One way in which ‘resonant’ experiences can shape the relation between self and world is by creating hierarchy, separating as superior and inferior those who are capable of having such experiences and those who are not. An early analysis along such lines was offered by Thorstein Veblen’s A History of the Leisure Class (1899) who suggested that in ‘primitive’ societies an ideological line was drawn between the warrior elite whose lives were shaped by ‘exploit’ – exciting, important, dangerous, memorable and hence highly resonant activity – and a subordinate population confined to monotonous, insignificant ‘drudgery’. His point was not about the realities of their lives but about the warrior elite’s self-justifying claim that their lives and experiences were of a superior order of meaningfulness from those of their subordinates. Similarly, he argued, the leisured elites that succeeded them in 'civilised’ societies up to and including the nineteenth century laid claim to a whole range of significant, meaningful experiences, not least the ability to create and appreciate High Culture, to which the lower classes had no access – whether for lack of financial means or adequate education or, supposedly, for lack of innate intellectual and emotional capability.

In previous work, I have suggested that rivalry for superior status has been a fundamental dynamic for change in history, especially when the ‘losers’ in such competition seek to gain position by developing new ideas about what qualities or assets matter most in determining superiority (‘Rivalry in history: an introduction’, in N. Fisher and H. van Wees, eds., Competition in the Ancient World, 2011, 1-36).

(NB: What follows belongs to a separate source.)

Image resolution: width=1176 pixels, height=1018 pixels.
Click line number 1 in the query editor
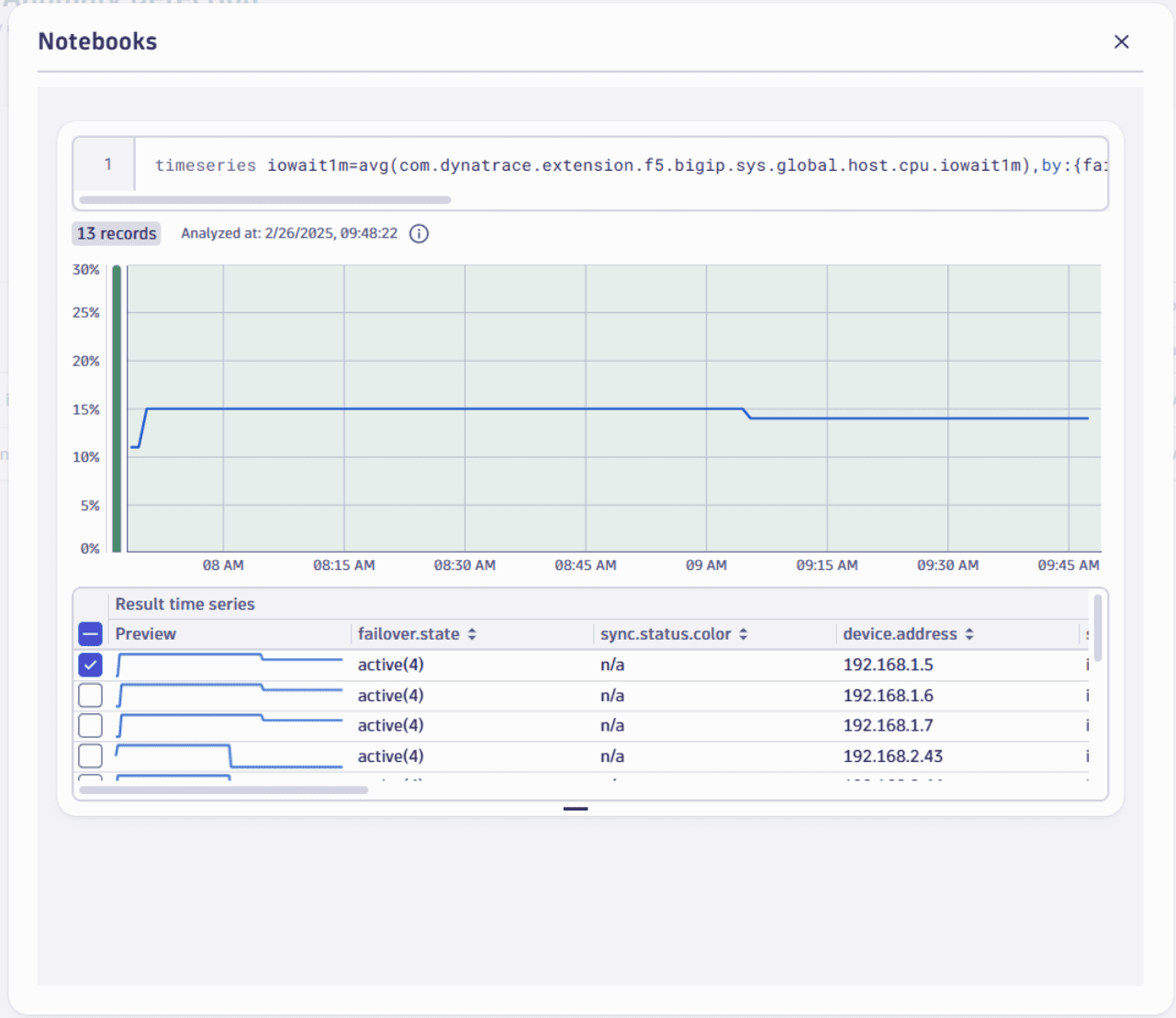pos(107,164)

It seems helpful to extend this model by prominently including ‘resonant’ experiences alongside material assets and personal qualities among the objectives of status rivalry, and indeed as perhaps the most meaningful reward of such rivalry. Seen from this angle, some of the major cultural developments in ancient Greek society appear in a new light.

This lecture will explore two ways in which early Greek elites cultivated ‘resonant’ experiences as a means of defining their position in the world. The first way was by the intensification of emotions surrounding the experience of war and death in battle for high-status men, as reflected in Homeric epic and funerary rituals. Its counterpart was the denial of such resonance to the military experiences of low-status men. As a more egalitarian form of warfare developed, these emotive elements were played down and war was increasingly presented as merely a ‘risk’ and a matter of shared civic duty. A second way of cultivating exclusive resonance was by creating a lifestyle of ‘luxury’. Unlike the modern perception of luxury as an ostentatious display of wealth, the Greek concept of luxury focused on the range and intensity of sensual pleasures that wealth could afford, through intoxication, music, dance, scents, and sexual intimacy – all enjoyed by the elite to a degree that the less wealthy were unable to share. As this lifestyle became more widely affordable, the enjoyment of such pleasures was rejected as self-indulgent and the life of pleasure routinised and contained by self-discipline. The lecture will in conclusion briefly consider what rival forms of resonance in religious and civic life, if any, opposed and replaced the heightened experiences of war and luxury that set early Greek elites above others.